The bond sector itself, although it may offer shelter to capital in search of fixed income, is now saturated. Yields turned negative along the curves through to medium to long maturities, with states like Germany, Switzerland and Denmark finding themselves no longer offering even a cent of yield on any of their bonds issued. In practice, government and corporate debt have become too expensive, as well as being expensive just to hold them in the portfolio.
At this point, just when the common thought was the inability to offer us value, instead the real estate market returns to be attractive. In ordinary stages, it is common to invest in financial instruments, for a liquidity reason. Selling or buying a property is, on average, a process with a more extended timeframe. Therefore, assuming that the property is a less liquid asset than one of a financial nature, what has been happening in recent weeks is changing the propensity of investors.
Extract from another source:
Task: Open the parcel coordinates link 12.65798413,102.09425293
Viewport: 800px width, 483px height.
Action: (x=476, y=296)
The liquidity of the financial markets, discounted under normal conditions, tends to dry up in complex phases such as these. Due to the torrential sales of shares and the incessant purchases of bonds, in many cases we have come to not find demand for the former and supply for the latter. Volatility has become a very high risk factor for anyone wishing to enter the stock or bond market now.
The real estate market is marked by greater stability. It is difficult, indeed impossible, to imagine that the sale price of a property will drop by 20-30% over the course of a few days or even months, while it is a predictable reality for financial instruments.
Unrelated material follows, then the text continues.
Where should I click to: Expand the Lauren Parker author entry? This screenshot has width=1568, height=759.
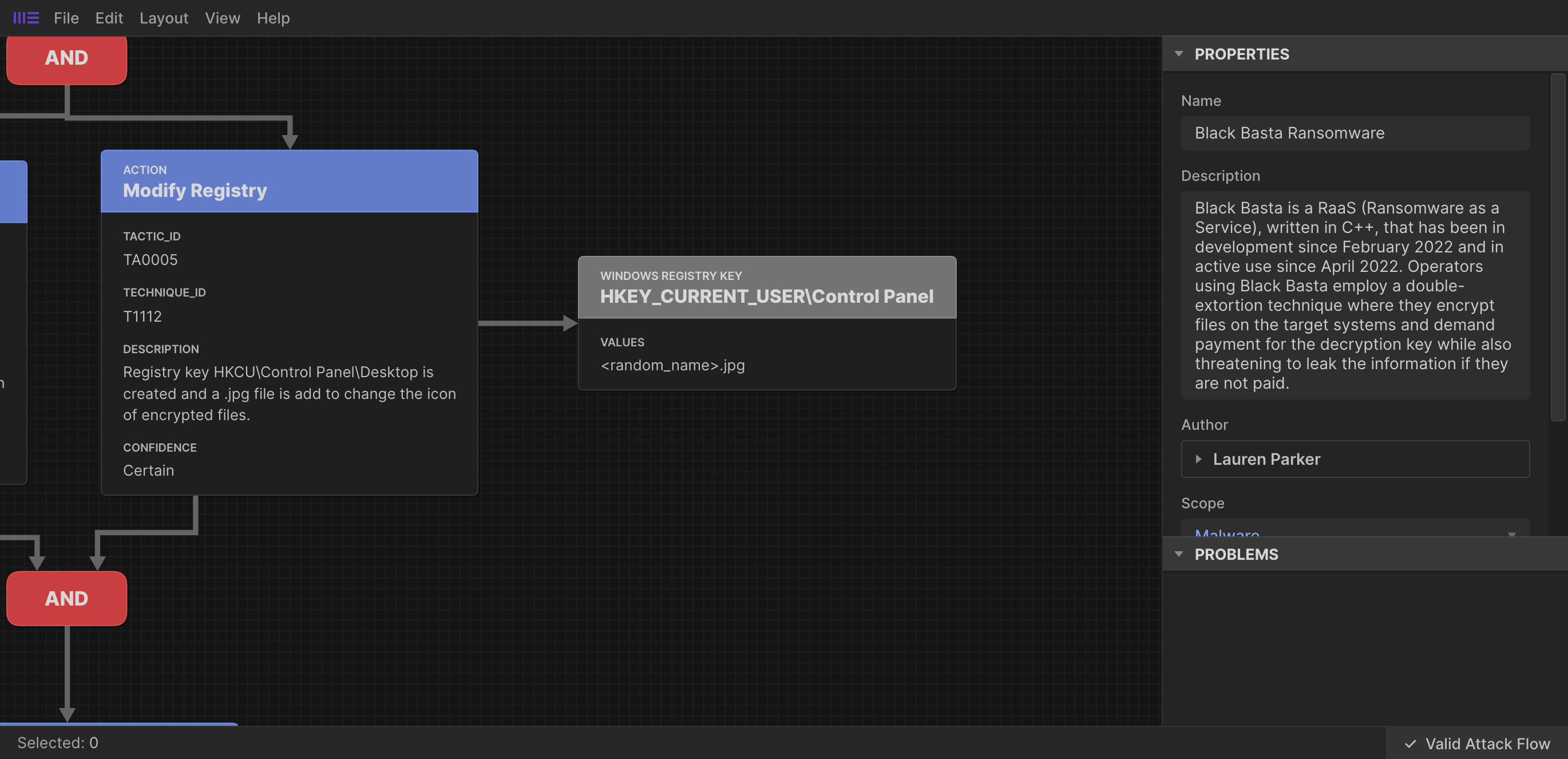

In addition, the property tends to guarantee an almost stable income. Taking the American market as a reference, where in the last decade the rent has grown by 3% per year, more than inflation itself, real estate investment has shown itself capable of protecting the purchasing power of capital.
Another interesting element is that as Wall Street plunged into the financial crisis between 2008 and 2009, the average rent continued to rise, albeit slowing down. Rent tends to rise more slowly when the economy is bad, but never to retreat in absolute terms, as confirmed by the three previous recessions in the US. Indeed, in the penultimate at the beginning of the millennium, there was even an acceleration.
Ultimately, the crisis does not eliminate the need to have, sell or buy a home and, however much it may reduce the liveliness of the real estate market, there will always be a minimum demand available which in fact acts as a "floor" for prices. , which cannot be taken for granted for financial stocks, characterized by greater volatility and sudden collapse of liquidity in trading.
The property will once again be perceived in the coming months, or perhaps years, as the long-term safe investment par excellence, that is, a certainty even in times of crisis.